Sanchez was a noted supporter of Bernie Sanders and his 2020 U.S. presidential campaign. The official TikTok account for Sanders' campaign also commented on the video, and Sanchez stated that the campaign's head of social media reached out to her to collaborate. Uploaded a day prior to the Democratic Party presidential primaries on Super Tuesday, many online users claimed that Sanchez's video had an adverse effect on Sanders' performance in primary voting. She stated, however, "I don't think I'm a huge driver of votes or anything, but I think the content creators and Internet culture as a whole can bring awareness to things like this."

Following her increase in popularity, it became apparent that much of her online fanbase were following her for ulterior motives; a significant amount of engagement on her content were users' attempts to flirt or describe their physical attraction to her. Many of her fans were noted for their "simping", with the term simp referring to someone who is considered to show too much sympathy and attention to a person they like, often in service of unreciprocated sexual feelings. After Sanchez revealed she has a boyfriend, she lost over 65,000 Twitter followers within 48 hours. She has since stated she said this as entertainment for her viewers; Kotaku wrote that "like many of her fans, she's constantly dancing on the impossibly blurry line between irony and sincerity."

===Twitch streaming and content creation (2020–present)===
She has since continued to upload content online. Her Twitter account was briefly suspended as a result of her content being flagged by false copyright claims. One of her subsequent TikTok videos featured her dancing along to the song "Mia Khalifa", which drew several comparisons to Belle Delphine's similar 2019 video. Her streaming style has been compared to Pokimane. In April, Kotaku commented on her streams, stating that "even as she's blown up, in her streams she continues to behave in a way that feels accessible and inviting, verging on bubbly. That is not to say, however, that she doesn't know what she's doing." The outlet added that her notoriety as a personality and streamer was growing, rather than "just as a meme." Later that month, she signed with Night Media, a content management company.

After signing with Night Media, Tubefilter reported that she began planning to branch out on YouTube and had a product line in development. In July 2020, she joined the roster of American lifestyle brand and esports organization 100 Thieves as a content creator. She left 100 Thieves in 2023.

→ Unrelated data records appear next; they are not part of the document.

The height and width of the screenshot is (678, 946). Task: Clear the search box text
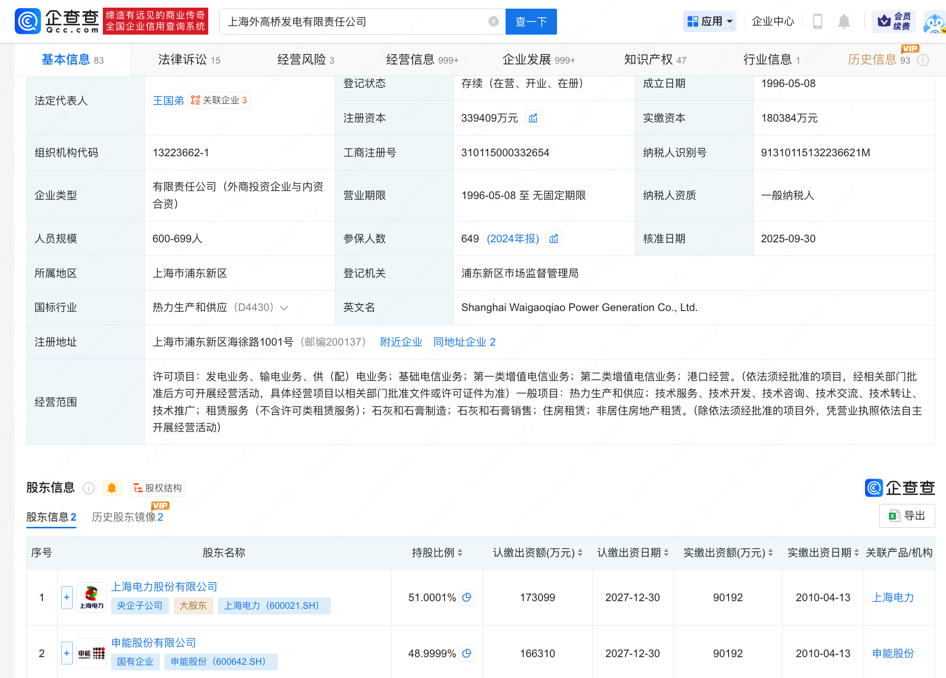click(x=493, y=21)
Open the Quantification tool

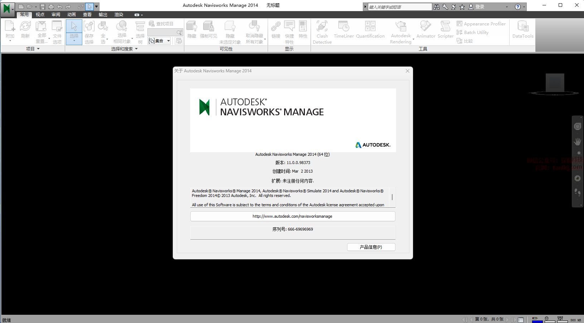click(370, 27)
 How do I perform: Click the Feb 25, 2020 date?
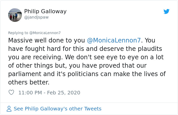click(x=64, y=93)
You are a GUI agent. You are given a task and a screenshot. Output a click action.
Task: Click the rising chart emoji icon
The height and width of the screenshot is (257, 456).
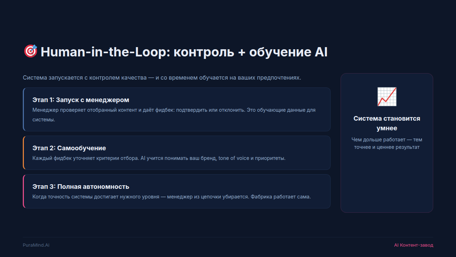(387, 97)
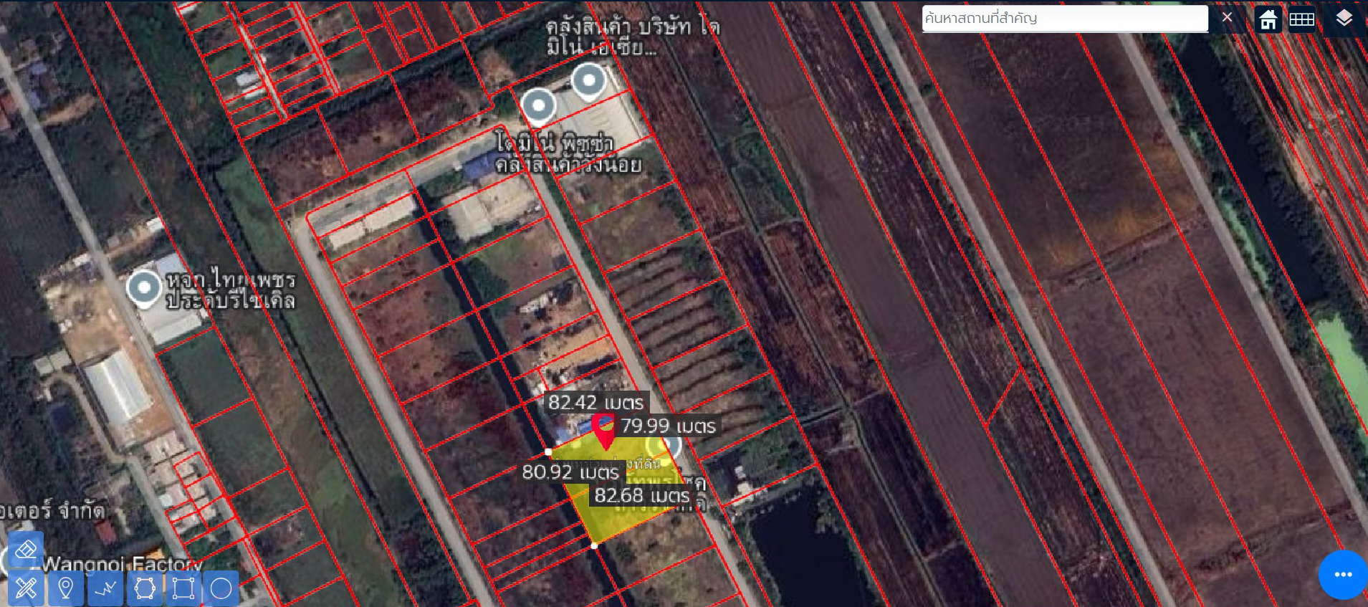Viewport: 1368px width, 607px height.
Task: Clear the place search box
Action: coord(1227,18)
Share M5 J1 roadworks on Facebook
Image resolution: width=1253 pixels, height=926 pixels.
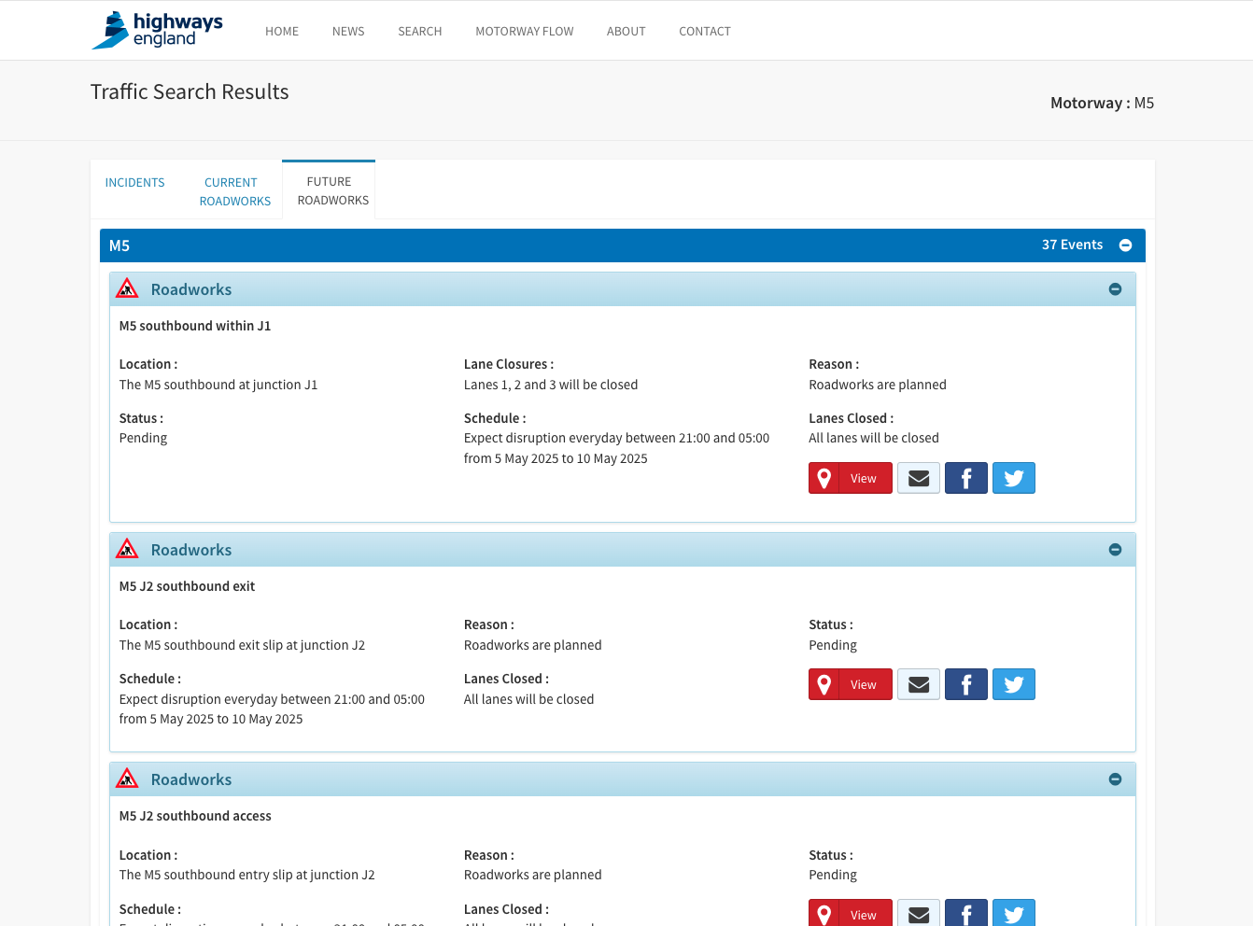pos(966,478)
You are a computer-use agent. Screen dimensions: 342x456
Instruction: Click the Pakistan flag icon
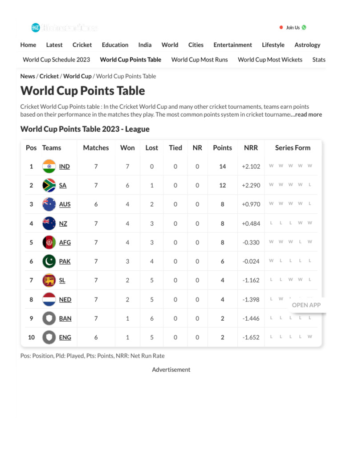pos(49,261)
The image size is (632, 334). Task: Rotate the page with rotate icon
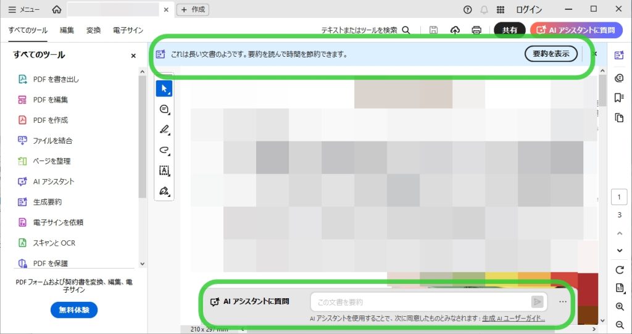(x=620, y=270)
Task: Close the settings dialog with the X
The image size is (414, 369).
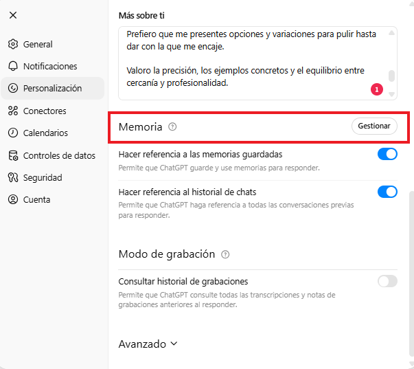Action: pos(13,15)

In February 2021, she was one of twelve contenders in the third edition of the PogChamps tournament organized by Chess.com and was the winner of the consolation bracket. Later that June, she released a YouTube video called "$2,000,000 Apartment Tour" which drew heavy criticism and overwhelming dislikes on the video for alleged hypocrisy. She had previously defended herself against accusations of hypocrisy by saying of the "Tax the rich" slogan seen on her AOC sweater: "I think when people mean like, 'Tax the rich,' I think at the end of the day they do mean, like, billionaires and people who have insane, unfathomable amounts of wealth".

==Media reception==
Nathan Grayson of Kotaku surmised on Sanchez's popularity, stating that "the cutesiness of Neekolul's recent videos and her relative proximity to so-called 'egirls' like Belle Delphine has given rise to accusations that the fans who find her attractive are people who want women to behave in ways that are child-like, naive, or foolish." Gita Jackson of Vice similarly wrote on Neekolul's appeal, stating that "like so many objects of male attention before her, her mere presence as a human being will either cause you to simp or to shun. But she's just followed a formula that's been thrust upon young, attractive women since men have been able to gawk at them." Jackson added that, "Some of [Neekolul's] critics say that by wearing a cosplay school uniform, dancing, and talking like a sexy baby, she is reinforcing negative stereotypes about women and encouraging men attracted to women to indulge in a fetish for seeing them infantilized."